Tuesday 29 July 2014

Global Currency Trading Falls Amid Volatility Drop, Market Probe

Foreign-exchange volumes in the U.S., U.K. and Australia fell in April from a year earlier, according to reports from the world’s biggest central banks, amid subdued price swings and a probe into trading activity.
Average daily currency turnover in North America was $811.1 billion, a 20 percent drop from a record $1 trillion in April 2013 and a 0.6 percent decline from October, the Federal Reserve-sponsored Foreign Exchange Committee said in a statement on its website, citing a twice-yearly survey. In the U.K., April’s $2.4 trillion in turnover was 6 percent below the record high of $2.6 trillion a year earlier, the Bank of England’s Foreign Exchange Joint Standing Committee said.
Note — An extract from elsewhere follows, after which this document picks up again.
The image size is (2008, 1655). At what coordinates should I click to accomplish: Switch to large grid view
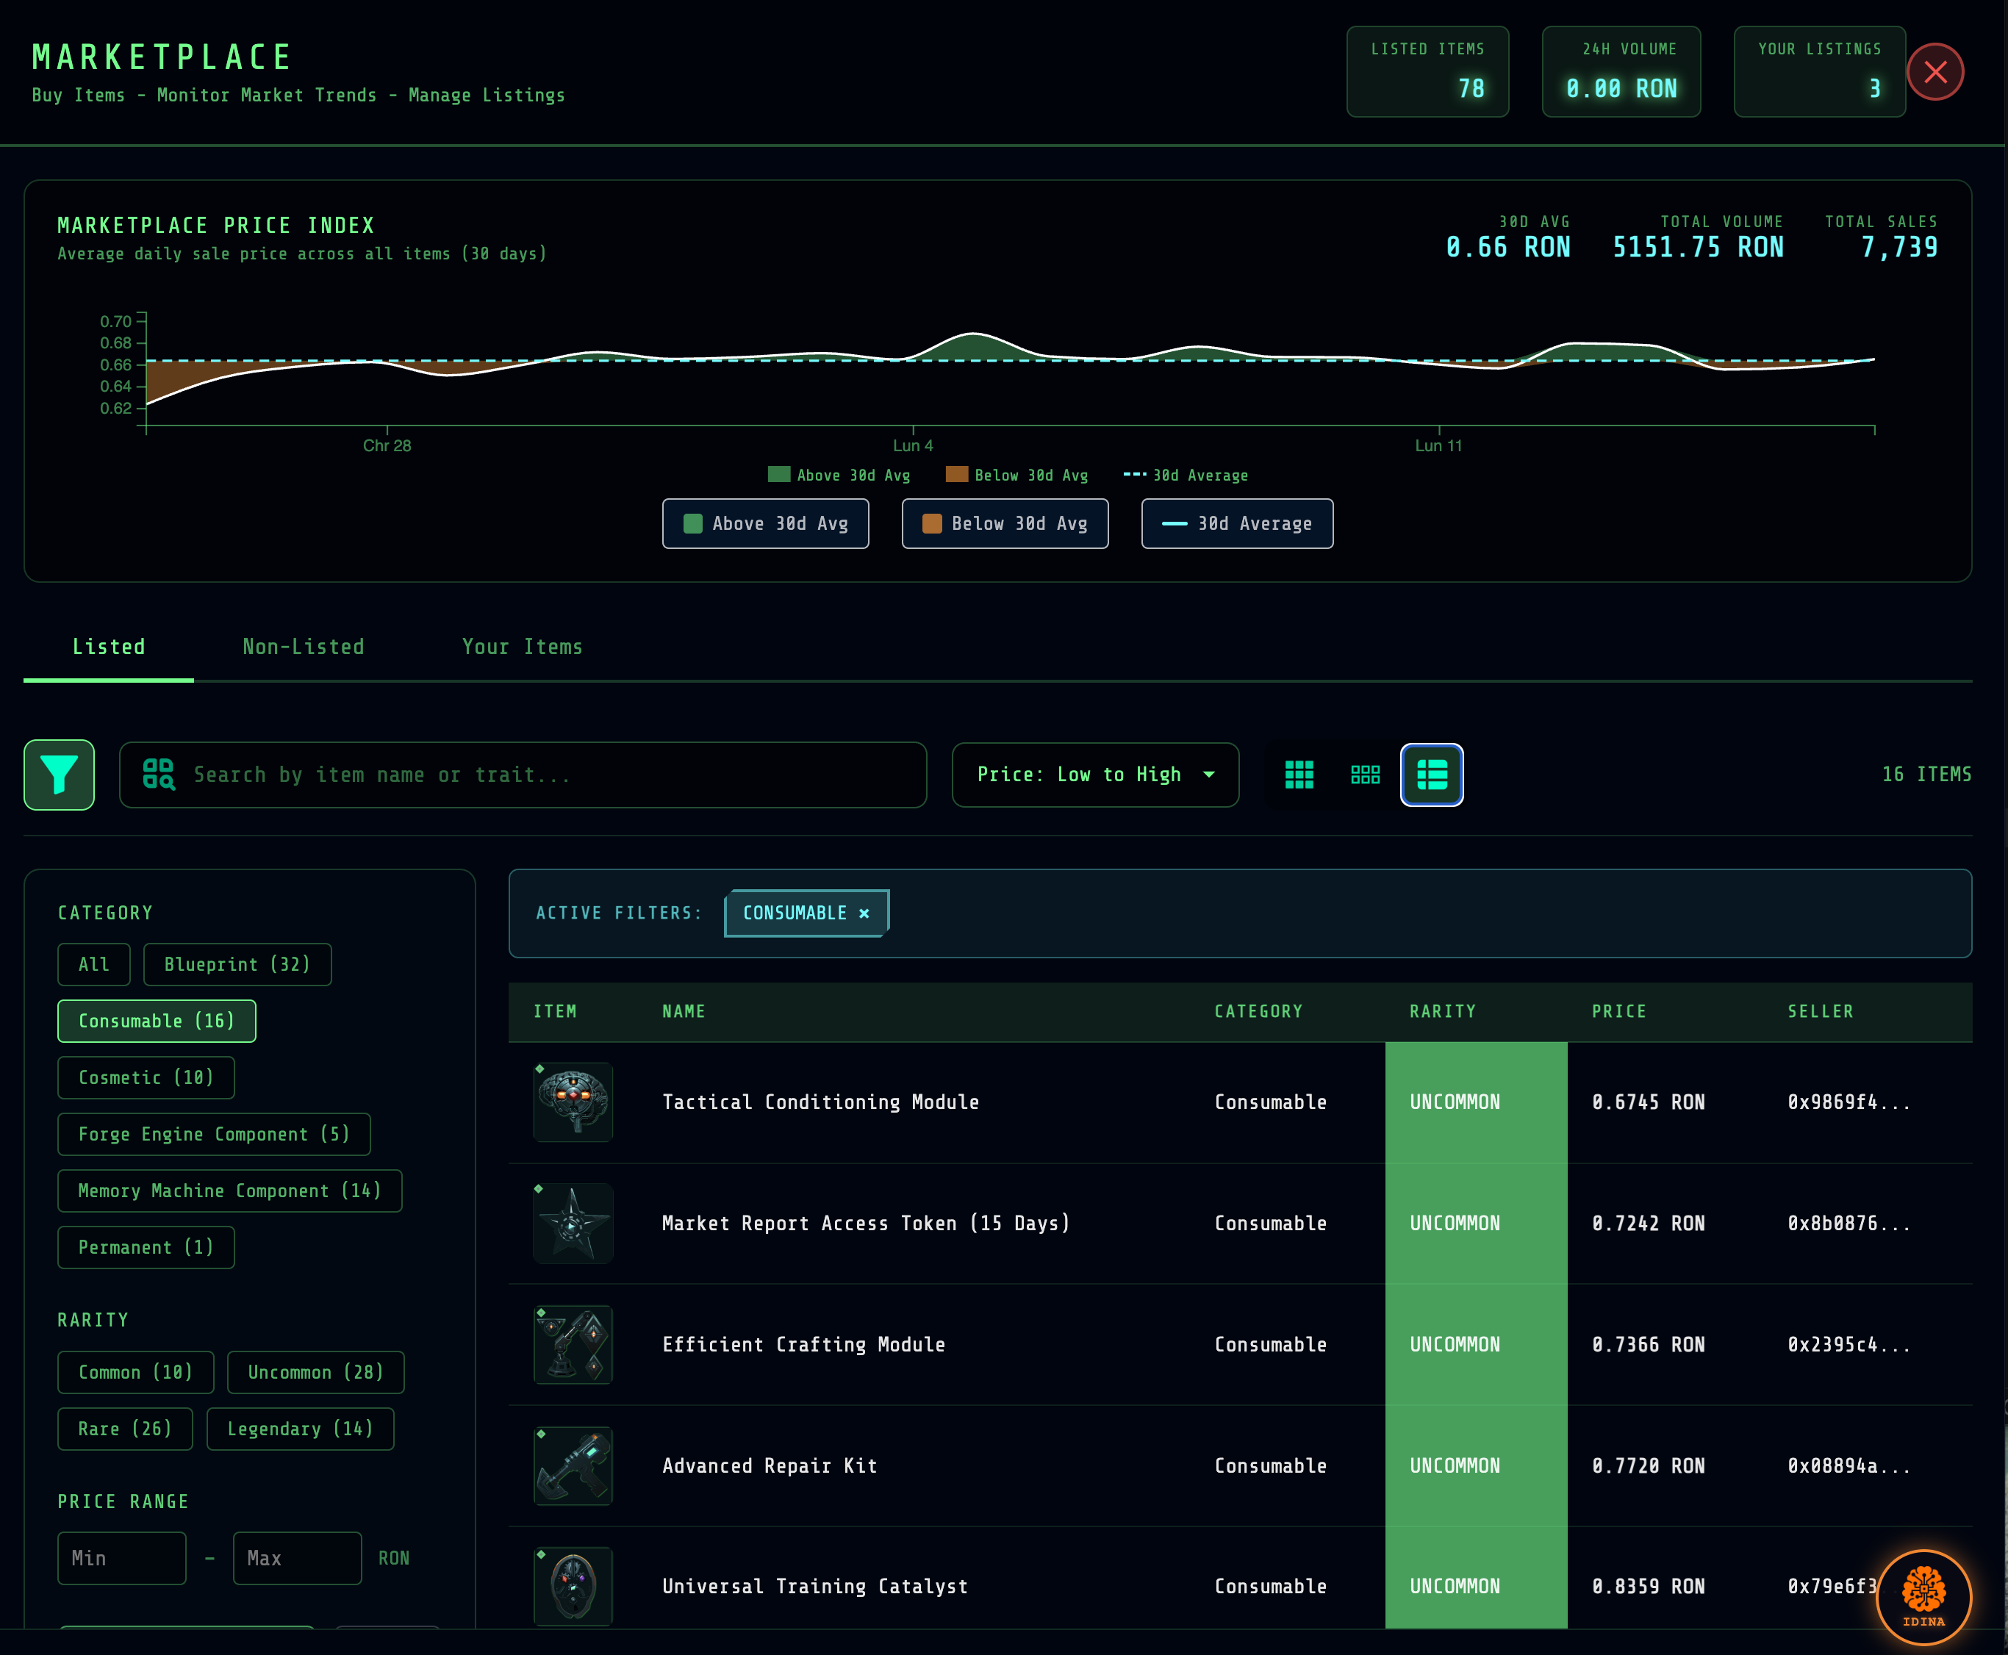click(x=1299, y=774)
Daily U.K. trading rose 7 percent from October.
Implied volatility in foreign-exchange markets slumped to a record this month amid muted price swings as policy makers provided unprecedented amounts of cheap cash to spur growth.
Deutsche Bank AG’s Currency Volatility Index, based on three-month options for nine major currency pairs, fell to a record 4.93 percent on July 21.
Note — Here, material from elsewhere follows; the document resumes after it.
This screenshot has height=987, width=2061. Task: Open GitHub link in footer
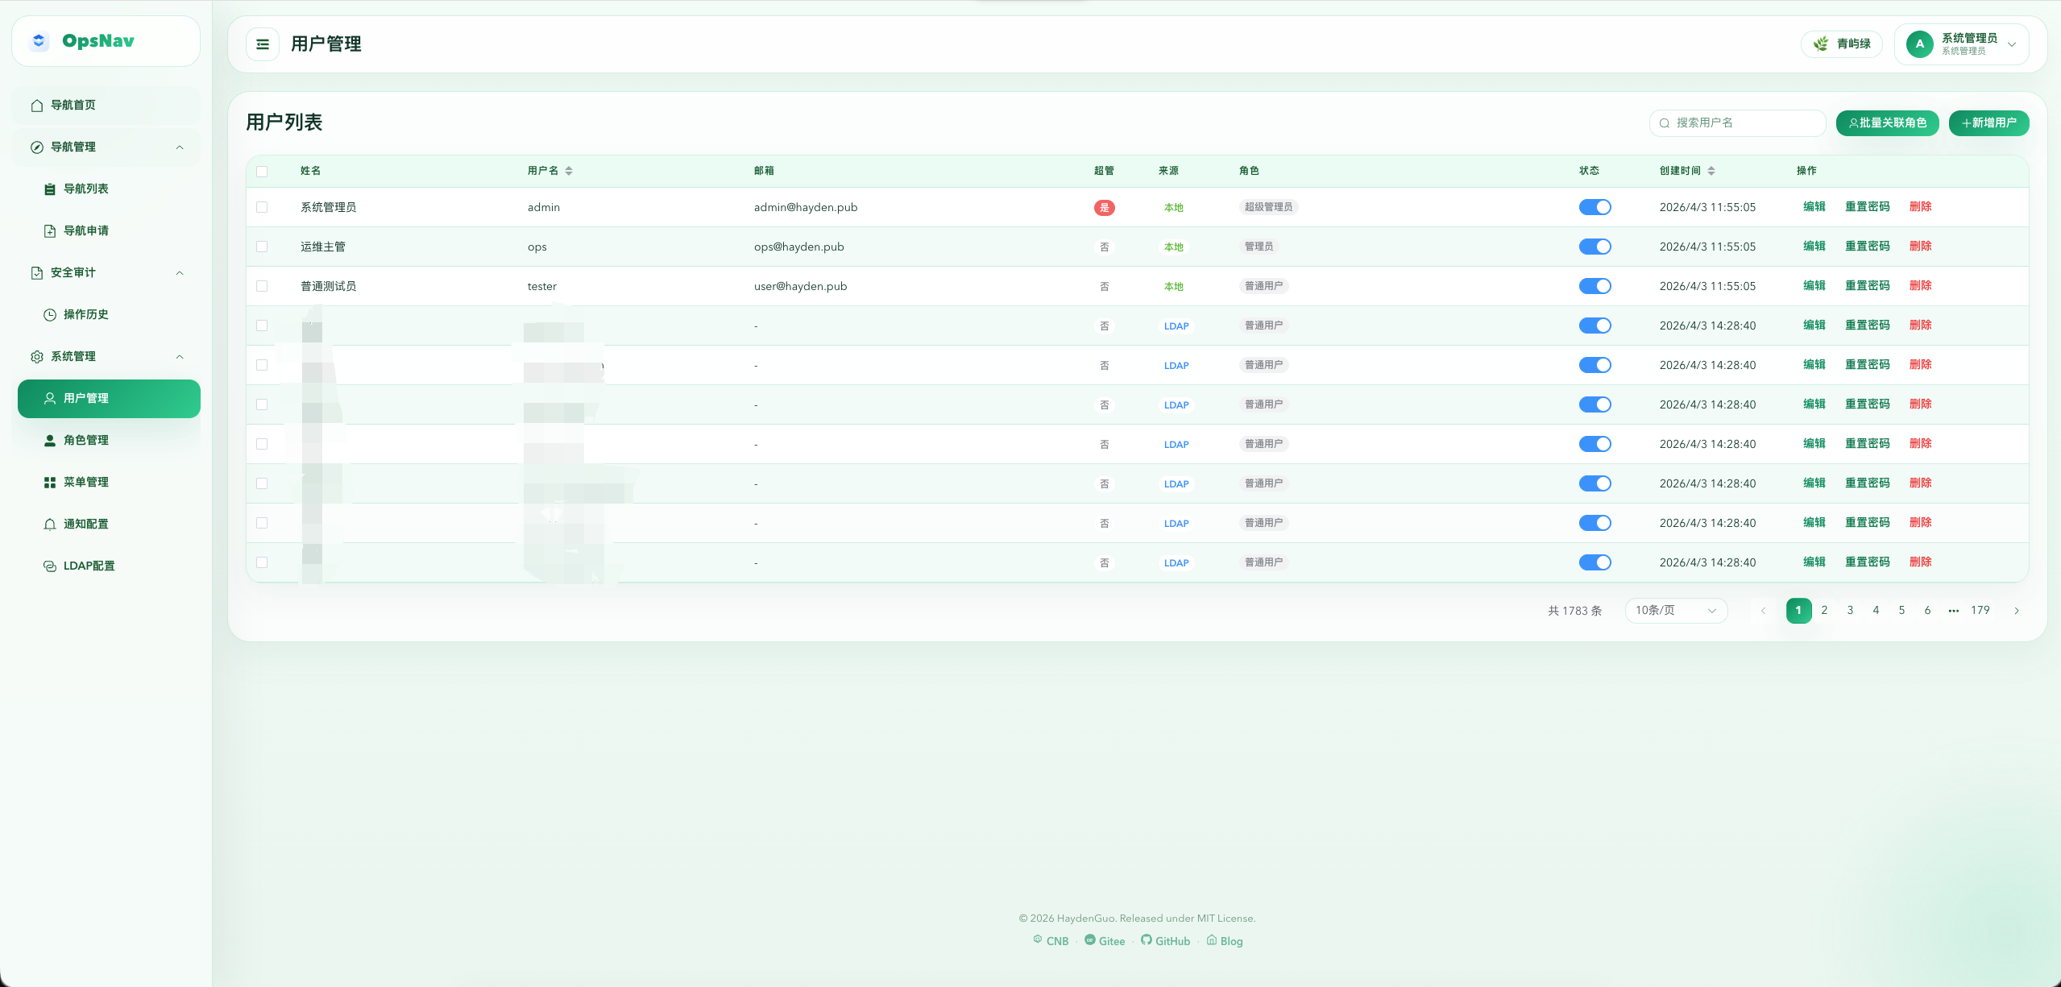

Danske Bank A/S Chief Executive Officer Thomas Borgen signaled last week he’ll cut jobs in currencies and fixed-income trading unless investors return. The Copenhagen-based company’s revenue from market making plunged 77 percent in the second quarter from a year earlier, dragging down net trading income.
Credit Suisse Group AG is cutting expenses at its foreign-exchange and rates businesses by shifting more of those trades to its electronic platform, Chief Financial Officer David Mathers said July 22 on a conference call.

Scrutinizing Allegations

Regulators and prosecutors are scrutinizing allegations that dealers at the world’s biggest banks traded ahead of their clients and colluded to rig the WM/Reuters rate, a benchmark that pension funds and money managers use to determine what they pay for foreign currencies. More than 25 traders have been fired, suspended or put on leave after the allegations emerged last year.
The probe may have cut volumes, according to minutes from the BOE’s Joint Standing Committee March 18 meeting, released last month.
Turnover in average daily trading in Australia was $167.8 billion in April, a decline of 8 percent from a year earlier and little changed versus October, according to the Reserve Bank of Australia.

Japan, Singapore

Japan’s average daily volume declined 2.6 percent to $362.9 billion in April, from $372.7 billion in October, the Foreign Exchange Market Committee said. In Singapore, turnover increased 3 percent in April from six months earlier, to $291 billion, the Singapore Foreign Exchange Market Committee said.
Canada’s Foreign Exchange Committee said average daily turnover increased 11.3 percent to $58.2 billion in April, from $52.3 billion in October.
The reports are based on surveys of financial institutions that participate in the currency markets. The committees collaborate with each other and release their surveys at the same time, according to the U.S. group, which was formed in 1978 and is sponsored by the Fed Bank of New York.